RIO DE JANEIRO, BRAZIL – Sorrento Therapeutics, a biotech company based in San Diego (USA), which is developing an antibody treatment against Covid-19, will be stepping firmly into markets of countries like Brazil and Mexico, said the company’s CEO Henri Ji.

As certain countries are experiencing greater logistical challenges to administer vaccines, which often require very cold temperatures, opportunities are emerging for companies developing treatments and prophylactics that are easier to transport and store, he said.

“These countries need an alternative,” said Henri Ji, the company’s CEO.

The emergence of new and dangerous SARS-CoV-2 variants has caused concern among health officials and researchers in recent months. But tackling an evolving virus won’t necessarily be an eternal game for drug developers, notes Robbie Allen, research executive at Sorrento.

“I don’t think high-performing variants that could emerge are infinite,” he says. “The number of variants that are fit enough to compete in the overall pandemic context is lower,” he adds.

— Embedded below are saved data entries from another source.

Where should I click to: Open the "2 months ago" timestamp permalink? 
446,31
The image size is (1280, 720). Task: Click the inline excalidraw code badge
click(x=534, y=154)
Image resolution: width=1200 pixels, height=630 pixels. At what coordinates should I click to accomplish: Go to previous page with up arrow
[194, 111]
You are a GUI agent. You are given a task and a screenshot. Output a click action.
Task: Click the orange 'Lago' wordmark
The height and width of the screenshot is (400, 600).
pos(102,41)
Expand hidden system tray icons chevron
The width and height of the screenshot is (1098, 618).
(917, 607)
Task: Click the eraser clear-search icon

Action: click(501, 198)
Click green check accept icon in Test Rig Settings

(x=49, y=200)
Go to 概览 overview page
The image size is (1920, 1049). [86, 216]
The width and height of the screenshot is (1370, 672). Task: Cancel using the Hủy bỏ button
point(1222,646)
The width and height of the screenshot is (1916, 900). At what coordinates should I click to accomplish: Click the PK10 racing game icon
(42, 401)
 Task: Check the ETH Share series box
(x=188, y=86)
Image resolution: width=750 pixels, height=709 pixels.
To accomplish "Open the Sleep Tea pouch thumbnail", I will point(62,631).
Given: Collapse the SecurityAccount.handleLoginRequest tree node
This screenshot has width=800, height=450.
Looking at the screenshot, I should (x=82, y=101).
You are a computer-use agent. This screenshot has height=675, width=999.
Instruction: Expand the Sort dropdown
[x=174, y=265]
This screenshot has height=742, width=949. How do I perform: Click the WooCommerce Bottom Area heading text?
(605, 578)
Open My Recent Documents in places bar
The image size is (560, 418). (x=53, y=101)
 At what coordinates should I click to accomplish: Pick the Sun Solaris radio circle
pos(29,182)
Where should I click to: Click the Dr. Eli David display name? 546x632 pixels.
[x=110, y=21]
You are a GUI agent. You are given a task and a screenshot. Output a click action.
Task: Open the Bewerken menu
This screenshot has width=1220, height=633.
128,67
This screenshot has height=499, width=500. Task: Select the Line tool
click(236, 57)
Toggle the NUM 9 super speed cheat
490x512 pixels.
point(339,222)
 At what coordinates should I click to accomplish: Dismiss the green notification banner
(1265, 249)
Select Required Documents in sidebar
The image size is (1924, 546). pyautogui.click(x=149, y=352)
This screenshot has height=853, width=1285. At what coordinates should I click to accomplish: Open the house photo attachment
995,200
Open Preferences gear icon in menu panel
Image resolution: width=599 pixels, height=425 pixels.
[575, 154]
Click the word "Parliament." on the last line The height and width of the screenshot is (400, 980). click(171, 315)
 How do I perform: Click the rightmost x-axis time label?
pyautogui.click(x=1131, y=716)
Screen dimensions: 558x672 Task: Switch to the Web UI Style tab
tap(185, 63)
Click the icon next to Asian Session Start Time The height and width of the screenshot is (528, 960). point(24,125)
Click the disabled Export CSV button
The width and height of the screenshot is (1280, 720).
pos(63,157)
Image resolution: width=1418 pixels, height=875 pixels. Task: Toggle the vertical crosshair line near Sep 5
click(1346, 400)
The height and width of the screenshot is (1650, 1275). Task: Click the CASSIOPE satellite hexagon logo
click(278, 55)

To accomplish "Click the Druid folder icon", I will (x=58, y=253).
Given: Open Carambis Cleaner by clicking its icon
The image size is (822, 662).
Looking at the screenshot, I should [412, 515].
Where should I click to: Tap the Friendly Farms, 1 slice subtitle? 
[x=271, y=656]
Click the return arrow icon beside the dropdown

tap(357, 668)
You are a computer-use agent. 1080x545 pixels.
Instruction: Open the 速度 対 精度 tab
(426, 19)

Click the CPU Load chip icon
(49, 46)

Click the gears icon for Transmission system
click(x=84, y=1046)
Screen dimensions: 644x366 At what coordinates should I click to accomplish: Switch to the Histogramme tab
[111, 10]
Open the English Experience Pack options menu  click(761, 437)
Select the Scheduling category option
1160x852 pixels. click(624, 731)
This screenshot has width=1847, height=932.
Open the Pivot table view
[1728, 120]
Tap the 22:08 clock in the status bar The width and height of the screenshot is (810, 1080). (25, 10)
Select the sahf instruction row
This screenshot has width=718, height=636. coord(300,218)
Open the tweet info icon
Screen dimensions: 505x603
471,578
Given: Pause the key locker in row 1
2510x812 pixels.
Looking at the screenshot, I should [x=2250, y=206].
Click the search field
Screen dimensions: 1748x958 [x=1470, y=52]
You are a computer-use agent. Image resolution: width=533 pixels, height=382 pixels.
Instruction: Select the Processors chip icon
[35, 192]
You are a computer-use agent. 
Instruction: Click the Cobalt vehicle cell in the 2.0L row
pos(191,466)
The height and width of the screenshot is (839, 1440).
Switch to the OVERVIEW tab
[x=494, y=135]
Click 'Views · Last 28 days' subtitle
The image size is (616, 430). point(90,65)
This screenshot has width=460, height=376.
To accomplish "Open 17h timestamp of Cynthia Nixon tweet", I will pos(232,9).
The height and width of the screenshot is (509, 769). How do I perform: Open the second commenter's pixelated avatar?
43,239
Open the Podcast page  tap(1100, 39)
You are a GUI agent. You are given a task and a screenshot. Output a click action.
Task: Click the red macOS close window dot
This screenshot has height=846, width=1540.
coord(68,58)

Sorrento Therapeutics headquarters in San Diego's Sorrento biotech valley. (Photo internet reproduction)
Sorrento Therapeutics headquarters in San Diego. (Photo internet reproduction)

As evidence, Allen points to the convergence between amino acid changes that have occurred within the virus in several parts of the world, which suggests that evolutionary pressures are repeatedly driving the virus toward similar end points.

In October 2020, the Brazilian health regulatory agency ANVISA authorized the company to begin phase 2 trials of the antibody-based drug in Brazil, with about 400 volunteers. The drug is named “Covishield.”

According to Sorrento, these antibodies bind to the coronavirus spike protein (like a crown around the virus) and prevent the virus from entering the cell and replicating to spread the infection.

The company’s shares on NASDAQ were trading up on Tuesday, March 9th, after the announcement of an agreement with the Mount Sinai Health System to develop an antibody cocktail that can neutralize the Sars-CoV-2 virus and variants that have emerged in the UK and South Africa.